Procédure devant la cour :
Par une requête, enregistrée le 24 novembre 2016, le préfet des Pyrénées-Atlantiques demande à la cour :
1°) d'annuler ce jugement du tribunal administratif de Pau du 28 octobre 2016 ;
2°) de rejeter la demande présentée par M. B...A...devant le tribunal administratif de Pau.
Il soutient que :
- il a été donné connaissance à M. B...A...de l'intégralité des informations prévues par le règlement (UE) n° 604/2013 du Parlement européen et du Conseil du 26 juin 2013, ainsi que le démontre l'ensemble des pièces versées au dossier ;
- les autres moyens invoqués en première instance par l'intéressé ne sont pas fondés.
Par ordonnance du 2 décembre 2016, la clôture d'instruction a été fixée au 12 janvier 2017 à 12h00.
M. B...A...s'est vu maintenir le bénéfice de l'aide juridictionnelle totale par une décision du bureau d'aide juridictionnelle près le tribunal de grande instance de Bordeaux du 30 décembre 2016.
Par le mémoire en défense, enregistré le 1er février 2017, soit après la clôture de l'instruction, M. B...A...conclut au rejet de la requête du préfet des Pyrénées-Atlantiques ainsi qu'à la condamnation de l'Etat à lui verser la somme de 1 200 euros sur le fondement des dispositions de l'article 37 de la loi du 10 juillet 19911 et de l'article L. 761-1 du code de justice administrative.
Vu les autres pièces du dossier.
Vu :
- la convention européenne de sauvegarde des droits de l'homme et des libertés fondamentales ;
- la convention de Genève du 28 juillet 1951 ;
- le règlement n° 603/2013 du Parlement européen et du Conseil du 26 juin 2013 relatif à la création d'Eurodac pour la comparaison des empreintes digitales aux fins de l'application efficace du règlement n° 604/2013 ;
- le règlement n° 604/2013 du Parlement européen et du Conseil du 26 juin 2013 établissant les critères et mécanismes de détermination de l'État membre responsable de l'examen d'une demande de protection internationale introduite dans l'un des Etats membres par un ressortissant de pays tiers ou un apatride ;
- le règlement d'exécution (UE) n° 118/2014 du 30 janvier 2014 modifiant le règlement (CE) n° 1560/2003 portant modalités d'application du règlement (CE) n° 343/2003 du Conseil établissant les critères et mécanismes de détermination de l'État membre responsable de l'examen d'une demande d'asile présentée dans l'un des États membres par un ressortissant d'un pays tiers ;
- le code de l'entrée et du séjour des étrangers et du droit d'asile ;
- la loi n°91-647 du 10 juillet 1991 relative à l'aide juridictionnelle ;
- le code de justice administrative.

····················

▶ **Tâche demandée a**: Transcrivez le passage de la procédure devant la cour qui va de "Par le mémoire" jusqu'à "du code de justice administrative." inclus.

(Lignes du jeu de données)
····················

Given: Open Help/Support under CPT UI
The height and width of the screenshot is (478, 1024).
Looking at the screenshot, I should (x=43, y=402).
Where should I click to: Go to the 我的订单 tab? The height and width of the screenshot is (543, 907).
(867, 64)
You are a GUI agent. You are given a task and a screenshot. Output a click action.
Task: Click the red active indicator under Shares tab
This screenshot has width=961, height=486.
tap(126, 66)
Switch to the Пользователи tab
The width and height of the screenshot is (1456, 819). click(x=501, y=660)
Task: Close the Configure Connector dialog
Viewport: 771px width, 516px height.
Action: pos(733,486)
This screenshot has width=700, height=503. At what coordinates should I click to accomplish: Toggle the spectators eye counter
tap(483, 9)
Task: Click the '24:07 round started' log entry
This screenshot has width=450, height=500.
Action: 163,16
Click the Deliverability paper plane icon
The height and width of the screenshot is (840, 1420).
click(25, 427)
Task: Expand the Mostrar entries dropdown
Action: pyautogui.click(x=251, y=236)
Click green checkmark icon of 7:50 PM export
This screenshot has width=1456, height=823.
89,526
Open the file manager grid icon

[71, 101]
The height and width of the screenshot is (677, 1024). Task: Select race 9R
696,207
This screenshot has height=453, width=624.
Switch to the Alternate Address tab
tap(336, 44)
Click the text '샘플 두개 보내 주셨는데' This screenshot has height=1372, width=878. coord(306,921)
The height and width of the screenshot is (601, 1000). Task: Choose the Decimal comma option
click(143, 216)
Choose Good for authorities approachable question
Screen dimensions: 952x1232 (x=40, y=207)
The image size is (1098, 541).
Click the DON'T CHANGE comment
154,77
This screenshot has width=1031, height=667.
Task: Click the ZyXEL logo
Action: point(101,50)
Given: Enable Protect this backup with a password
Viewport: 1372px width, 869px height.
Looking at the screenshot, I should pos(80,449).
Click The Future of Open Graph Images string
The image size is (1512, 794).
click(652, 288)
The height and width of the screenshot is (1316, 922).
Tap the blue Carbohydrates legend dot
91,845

····················

▶ **Tâche demandée b**: Mettez sous forme de liste numérotée les lignes des entrées, depuis la ligne contenant "Click the text" jusqu'à la ligne contenant "Looking at the screenshot, I should pos(80,449)." incluse, en omettant les lignes vides.

▶ **Réponse complète a**:
Par le mémoire en défense, enregistré le 1er février 2017, soit après la clôture de l'instruction, M. B...A...conclut au rejet de la requête du préfet des Pyrénées-Atlantiques ainsi qu'à la condamnation de l'Etat à lui verser la somme de 1 200 euros sur le fondement des dispositions de l'article 37 de la loi du 10 juillet 19911 et de l'article L. 761-1 du code de justice administrative.

▶ **Réponse complète b**:
1. Click the text '샘플 두개 보내 주셨는데' This screenshot has height=1372, width=878. coord(306,921)
2. The height and width of the screenshot is (601, 1000). Task: Choose the Decimal comma option
3. click(143, 216)
4. Choose Good for authorities approachable question
5. Screen dimensions: 952x1232 (x=40, y=207)
6. The image size is (1098, 541).
7. Click the DON'T CHANGE comment
8. 154,77
9. This screenshot has width=1031, height=667.
10. Task: Click the ZyXEL logo
11. Action: point(101,50)
12. Given: Enable Protect this backup with a password
13. Viewport: 1372px width, 869px height.
14. Looking at the screenshot, I should pos(80,449).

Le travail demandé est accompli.